You think you've got problems. Your computer systems have been turned outwards enabling you to digitally interact with customers and business partners.

As a result, your company is now able to take orders online and streamline business processes. However, nobody counted on the fact that all this meant your mission-critical servers might be swamped with thousands of simultaneous users, all demanding 24x7 uptime.

It all used to be so much easier when computer systems were designed solely for internal users. It was simple to calculate the demands that would be placed on the system and therefore how much computing power was required. Not only that, if the system went down for whatever reason, while inconvenient it was hardly the end of the world.

Now that systems increasingly face outwards, it's a whole new ball game. A new marketing campaign, for example, could result in a surge in traffic beyond anyone's wildest expectations. What's more if the system chokes, while it still might not mean the end of the world, it could mean the end of a promising IT career. Any such system failure would be likely to not only damage a company's invaluable good will and reputation, but might also cost the company sales and revenue.

Suddenly, enterprise users are facing the same challenges that were in the past more commonly faced by the scientific and research communities. That is, how do you maintain very high availability while ensuring systems are capable of scaling in order to meet ever increasing performance demands.

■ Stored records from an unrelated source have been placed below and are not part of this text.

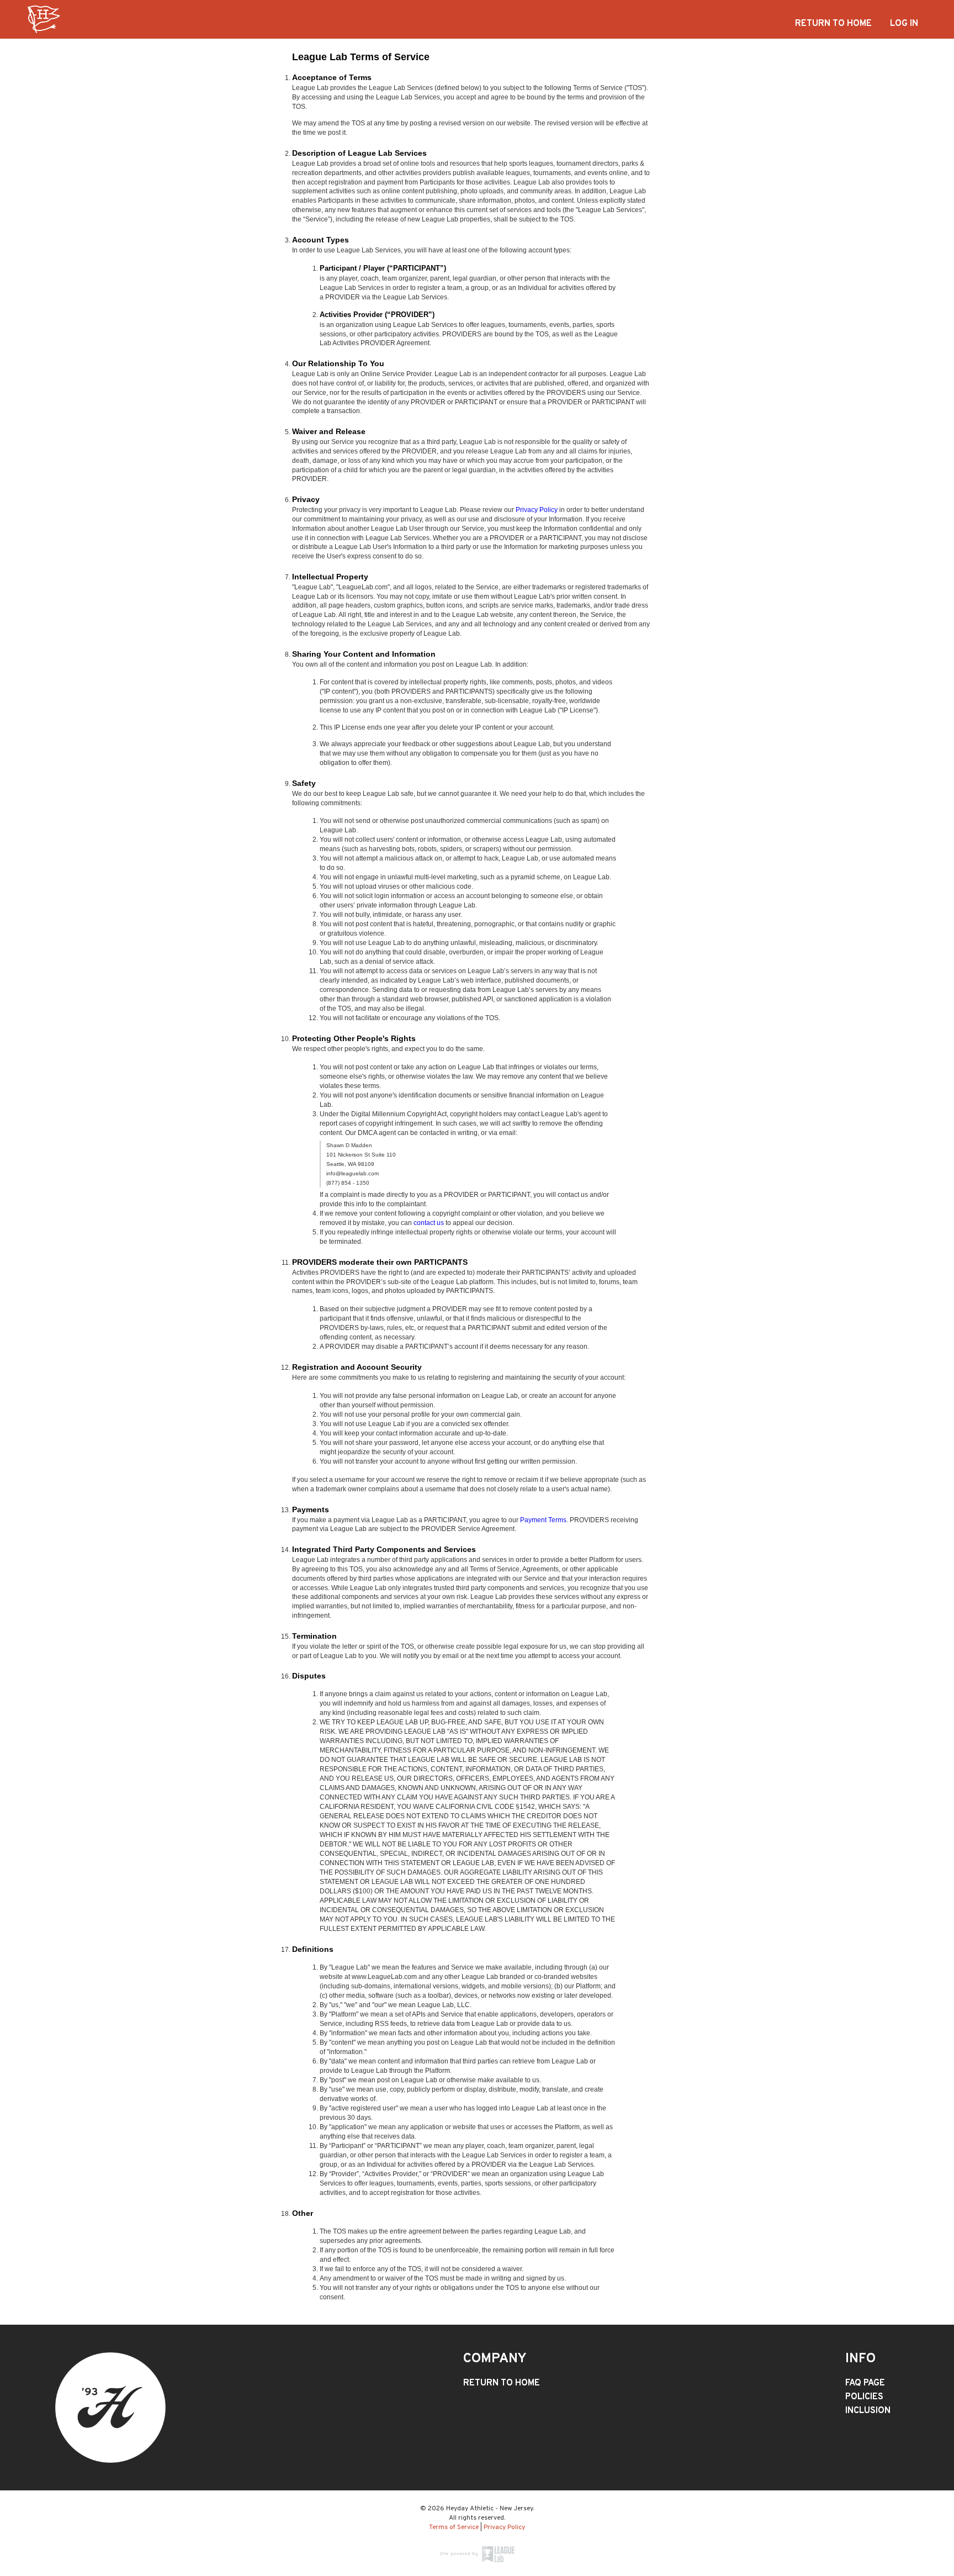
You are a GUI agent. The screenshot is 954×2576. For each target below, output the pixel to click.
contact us (429, 1223)
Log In (904, 23)
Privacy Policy (537, 510)
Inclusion (868, 2410)
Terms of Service (454, 2527)
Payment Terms (543, 1520)
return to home (833, 23)
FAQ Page (865, 2383)
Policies (864, 2397)
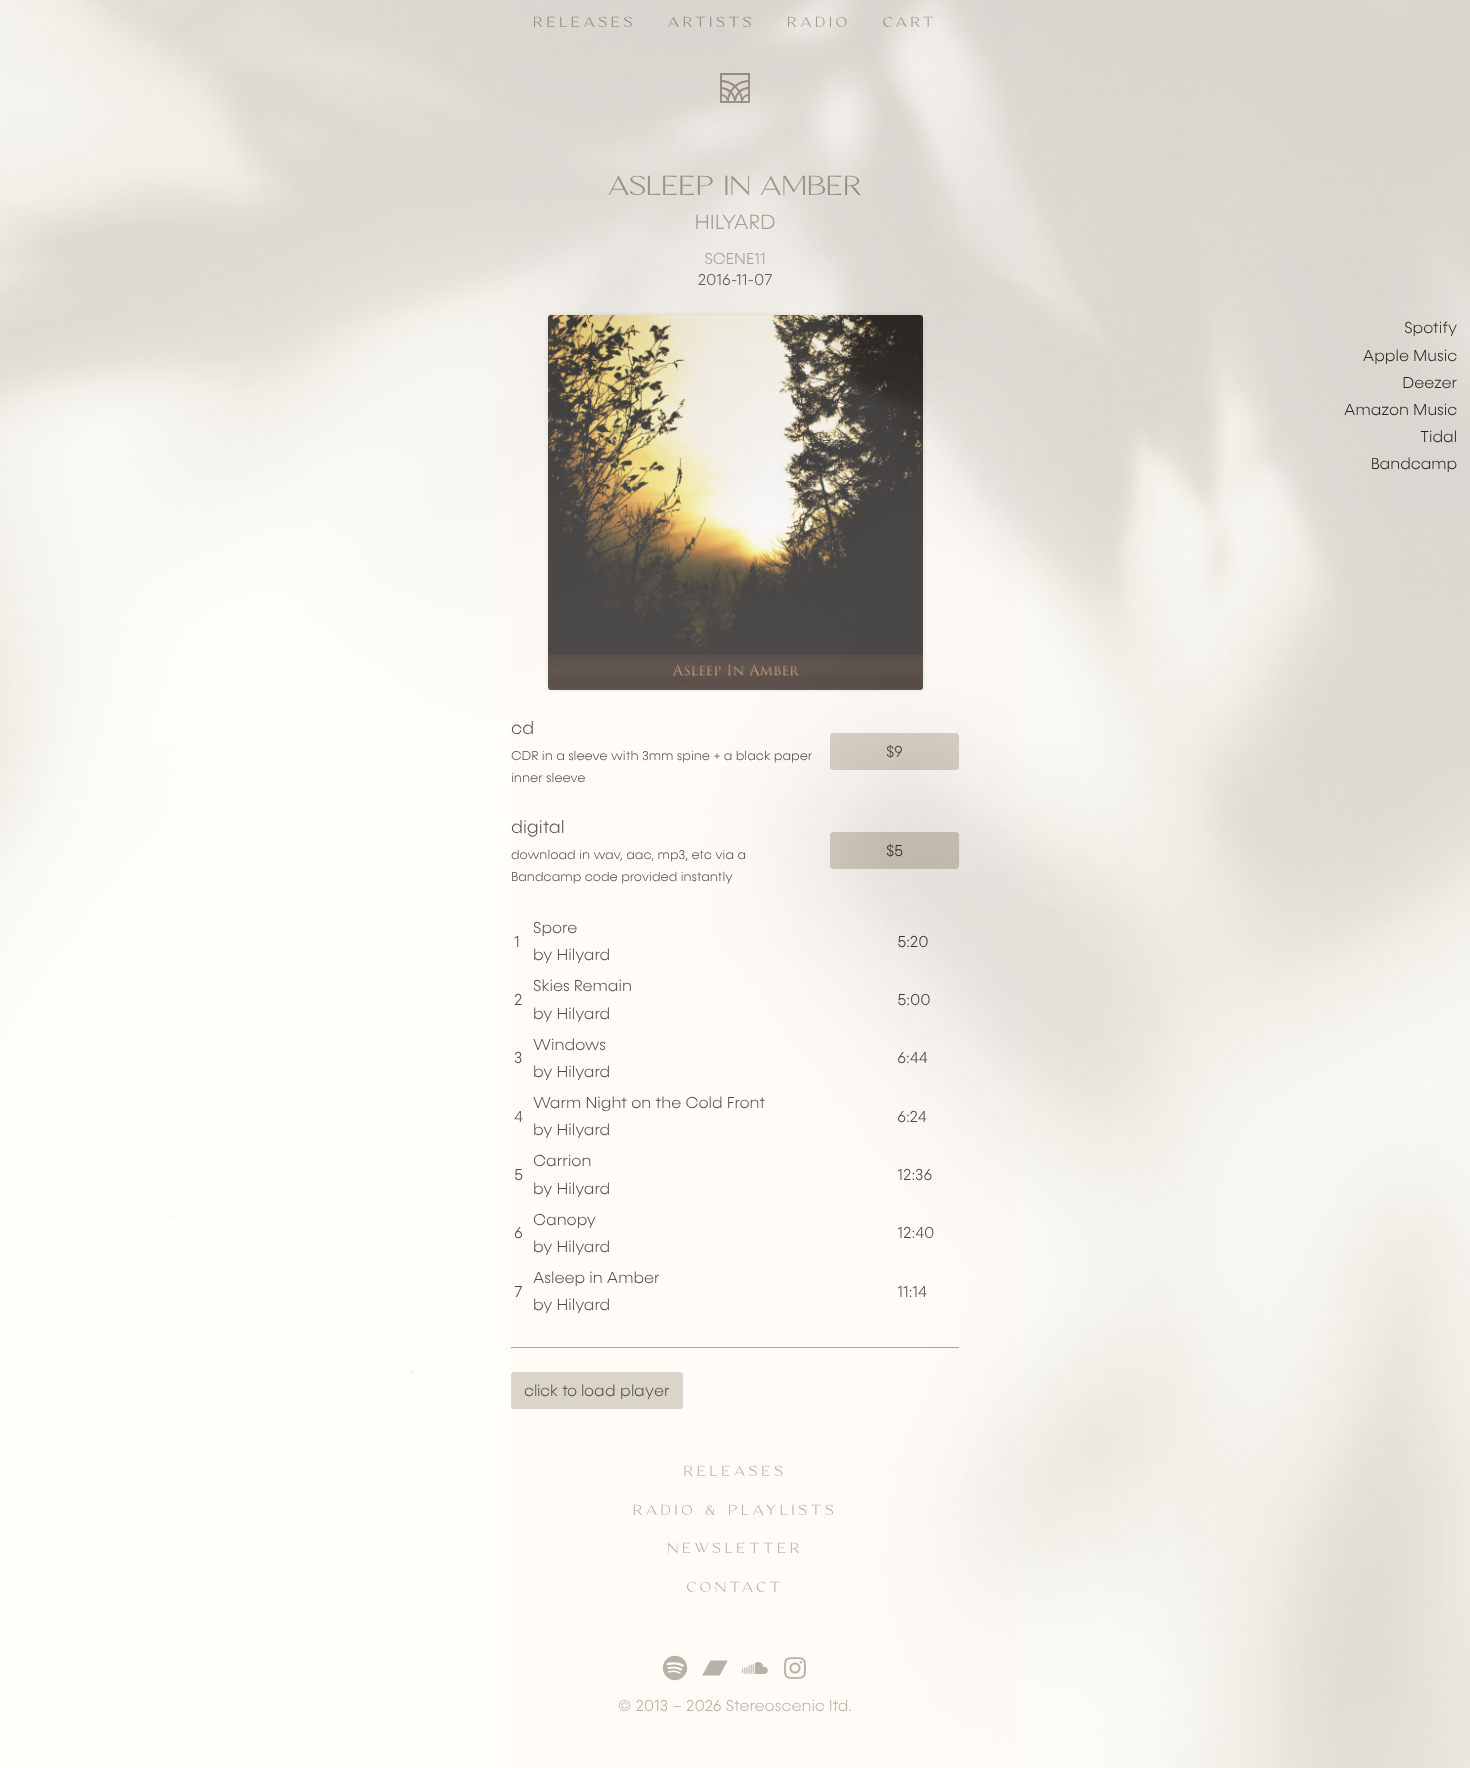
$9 (894, 751)
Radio (819, 23)
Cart (910, 23)
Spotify (1430, 328)
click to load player (597, 1390)
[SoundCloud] (755, 1668)
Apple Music (1410, 356)
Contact (734, 1588)
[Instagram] (795, 1668)
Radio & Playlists (735, 1511)
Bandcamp (1414, 464)
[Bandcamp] (715, 1668)
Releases (584, 23)
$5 (894, 850)
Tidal (1438, 437)
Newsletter (735, 1549)
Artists (711, 23)
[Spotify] (675, 1668)
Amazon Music (1400, 410)
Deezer (1429, 383)
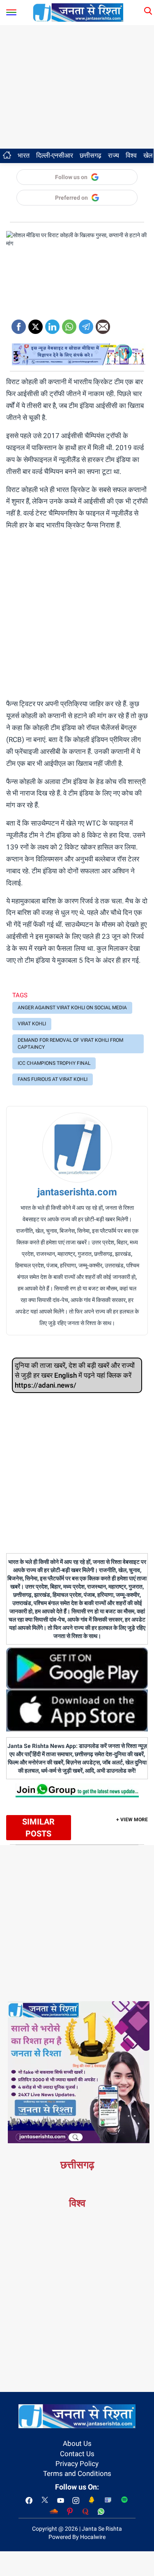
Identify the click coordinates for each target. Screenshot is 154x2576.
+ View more (132, 1819)
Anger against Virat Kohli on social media (72, 1007)
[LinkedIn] (52, 324)
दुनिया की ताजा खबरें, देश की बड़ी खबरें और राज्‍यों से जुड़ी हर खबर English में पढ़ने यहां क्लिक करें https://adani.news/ (75, 1375)
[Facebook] (18, 324)
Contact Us (77, 2454)
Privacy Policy (77, 2463)
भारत (24, 155)
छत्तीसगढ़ (90, 155)
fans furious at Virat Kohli (52, 1079)
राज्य (113, 155)
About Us (77, 2443)
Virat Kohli (32, 1024)
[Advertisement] (77, 87)
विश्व (131, 155)
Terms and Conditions (77, 2473)
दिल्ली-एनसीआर (54, 155)
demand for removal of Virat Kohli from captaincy (70, 1043)
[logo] (78, 12)
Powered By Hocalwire (77, 2537)
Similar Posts (38, 1828)
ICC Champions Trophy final (54, 1063)
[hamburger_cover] (11, 10)
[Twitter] (35, 324)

Welcome to John O'Callaghan's world. O'Callaghan is executive director for the Australian Partnership for Advanced Computing (APAC), which operates the most powerful computing facility in Australia. When the National Facility is upgraded in October it will be one of the world's 60 most powerful computer systems.

So, if you think that 32-way Unix server you've been scoping has some impressive grunt, consider that APAC's Compaq Alphaserver SC system will, when complete, incorporate 450 Alpha processors. That equates to a teraflop of computing power, capable of processing more than a million floating point instructions per second.

Now that's scalability.

While impressive, APAC's high-performance computing system isn't so different to the servers you would find in any large corporation. While the 'supercomputers' that were used by the scientific and research communities in the past, manufactured by vendors like Cray, bore very little similarity with your everyday garden variety enterprise servers, that's not the case today, O'Callaghan said.

"Supercomputers used to be described as islands of computing capability. There had their own operating systems, languages and components and were very hard to use."

Today, high-performance computers are described as "advanced computing" systems, rather than supercomputing systems, recognising the fact that they use generic processors and disk technologies and so on - just on a much larger scale.

"Really, they're just an extension of the kinds of systems you would find on any desktop," O'Callaghan said.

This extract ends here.